Dataset excerpts »
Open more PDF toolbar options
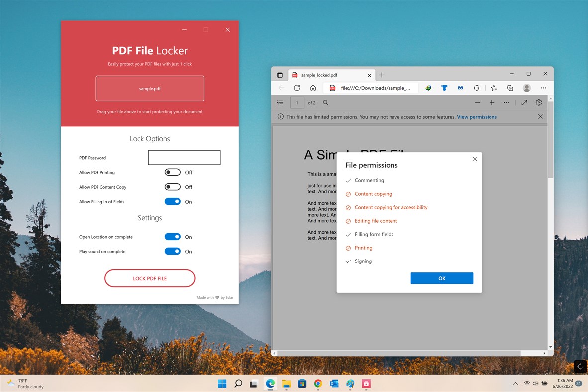Viewport: 588px width, 392px height. 506,102
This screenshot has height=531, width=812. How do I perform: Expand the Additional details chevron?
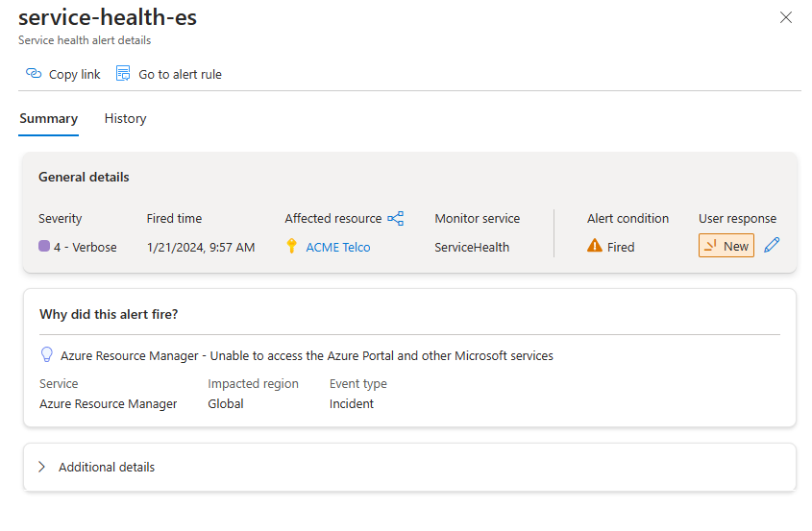(x=41, y=468)
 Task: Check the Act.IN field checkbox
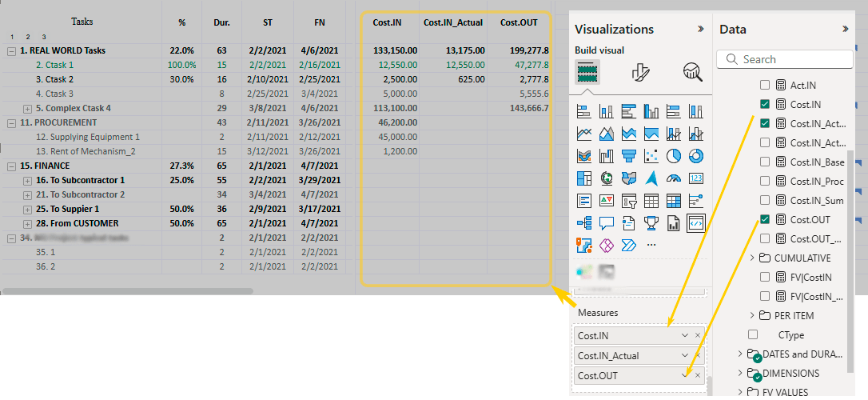point(765,85)
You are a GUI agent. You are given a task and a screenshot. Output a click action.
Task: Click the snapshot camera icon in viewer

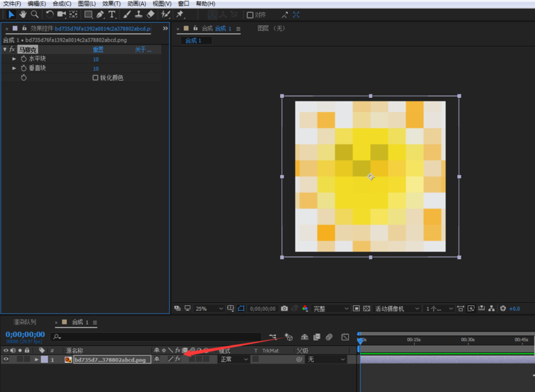pyautogui.click(x=284, y=309)
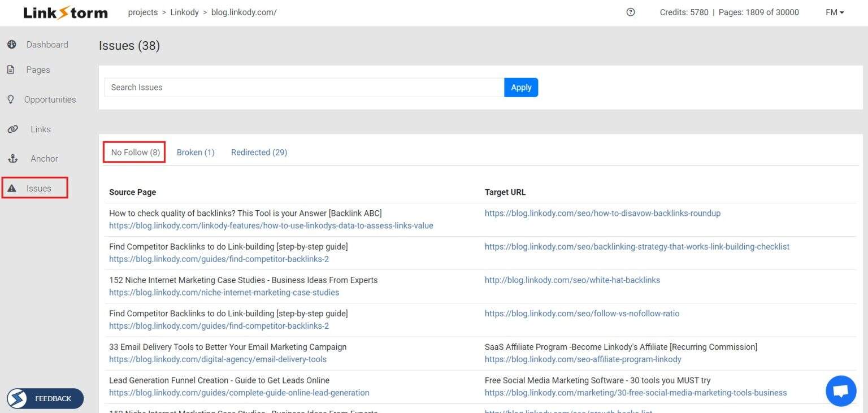
Task: Focus the Search Issues input field
Action: [304, 88]
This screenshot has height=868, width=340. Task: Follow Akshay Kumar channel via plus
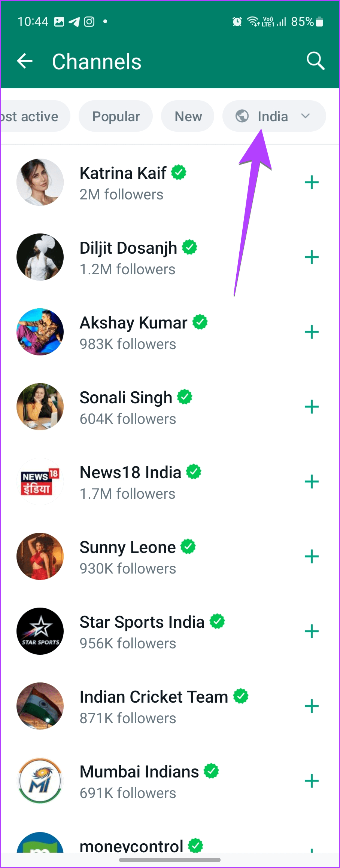tap(312, 332)
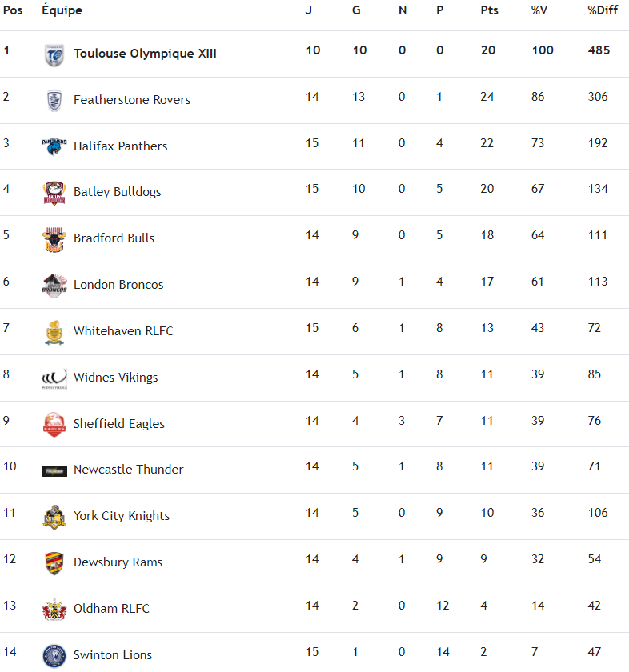Viewport: 629px width, 672px height.
Task: Select the Whitehaven RLFC crest
Action: tap(54, 331)
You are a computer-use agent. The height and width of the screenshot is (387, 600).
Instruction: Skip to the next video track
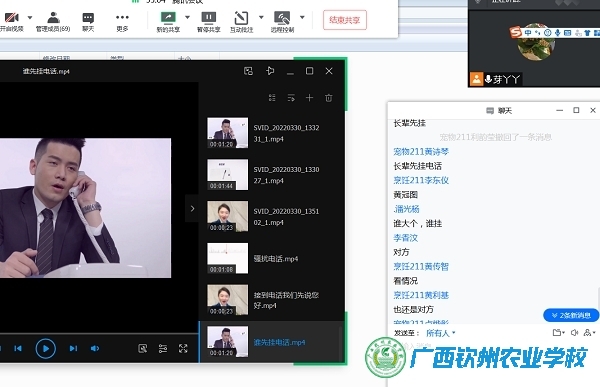pyautogui.click(x=73, y=348)
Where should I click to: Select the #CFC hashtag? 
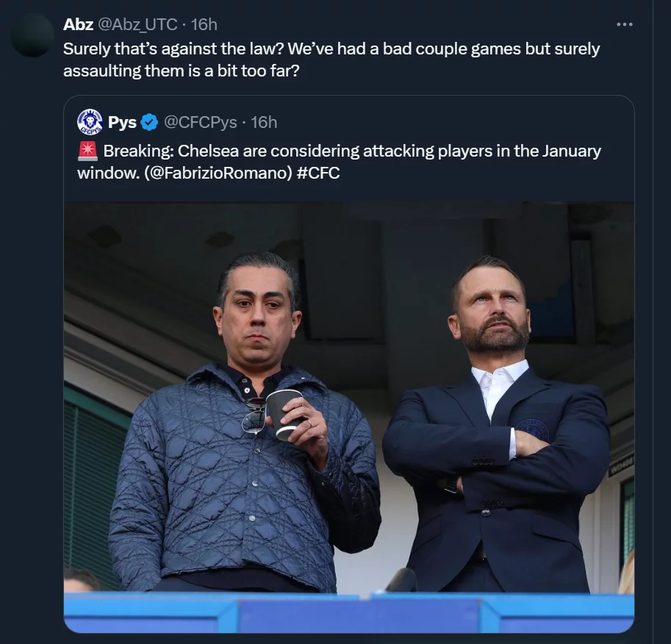point(319,173)
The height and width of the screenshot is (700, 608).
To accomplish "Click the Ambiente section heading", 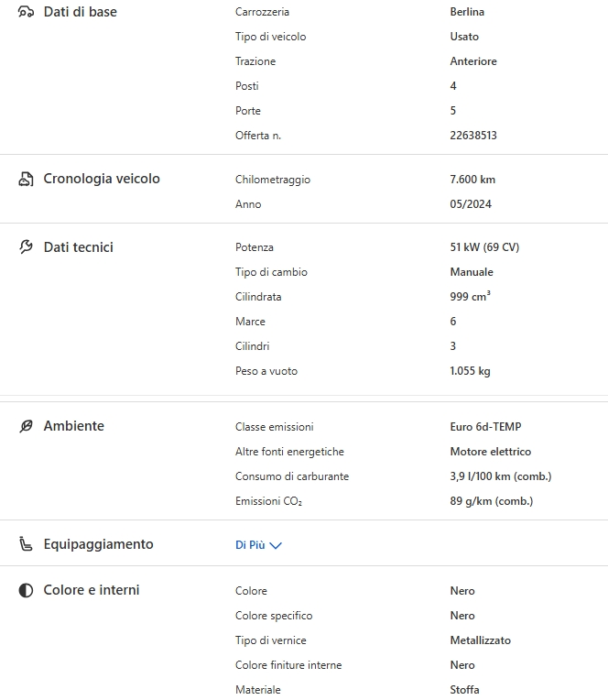I will coord(74,426).
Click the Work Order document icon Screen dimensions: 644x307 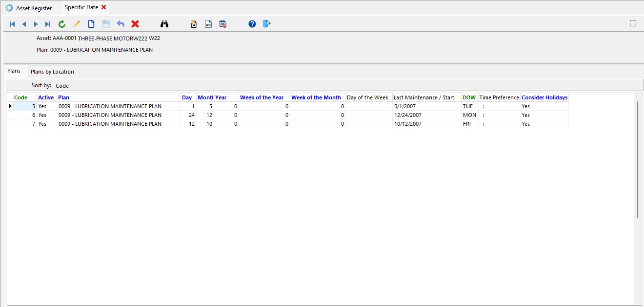pyautogui.click(x=208, y=23)
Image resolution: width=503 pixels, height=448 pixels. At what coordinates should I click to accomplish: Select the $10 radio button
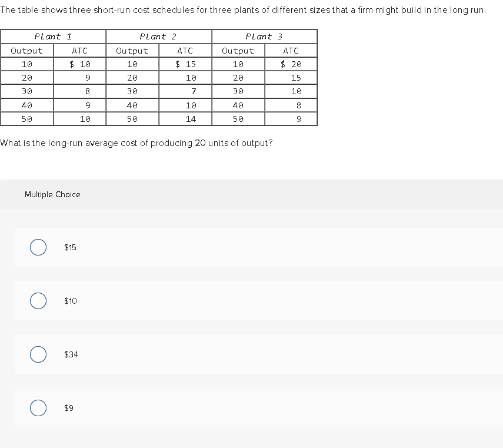38,301
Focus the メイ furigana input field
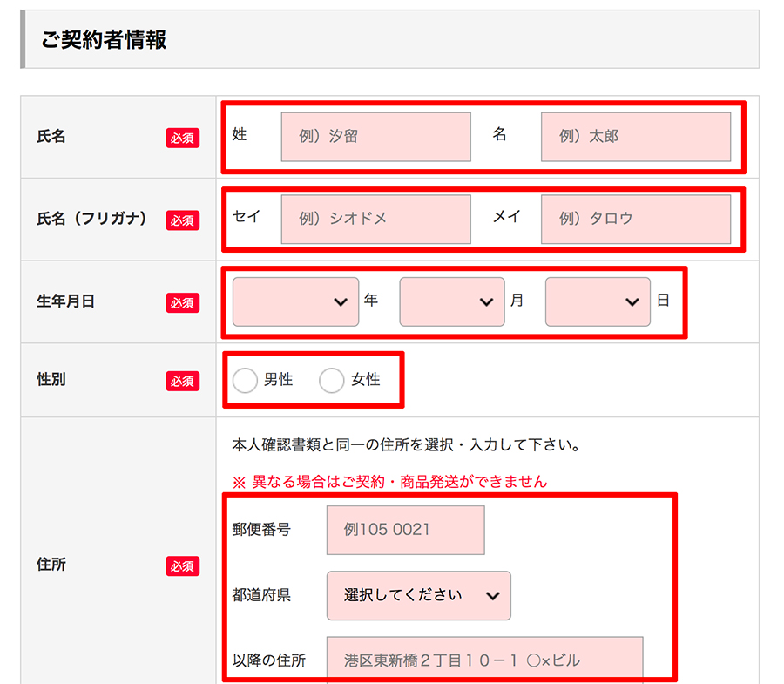 [x=635, y=219]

PROBLEM DETAILS » A verbatim reproduction is expected: starting at the line above that has "You are a computer-use", ending at the line that has "The height and width of the screenshot is (700, 608).", both included, and with no pictures and no other lines.

EXERCISE OUTPUT »
You are a computer-use agent. The height and width of the screenshot is (387, 600).
Instruction: Skip to the next video track
pyautogui.click(x=73, y=348)
Where should I click to: Select the #CFC hashtag? 
point(319,173)
The height and width of the screenshot is (700, 608).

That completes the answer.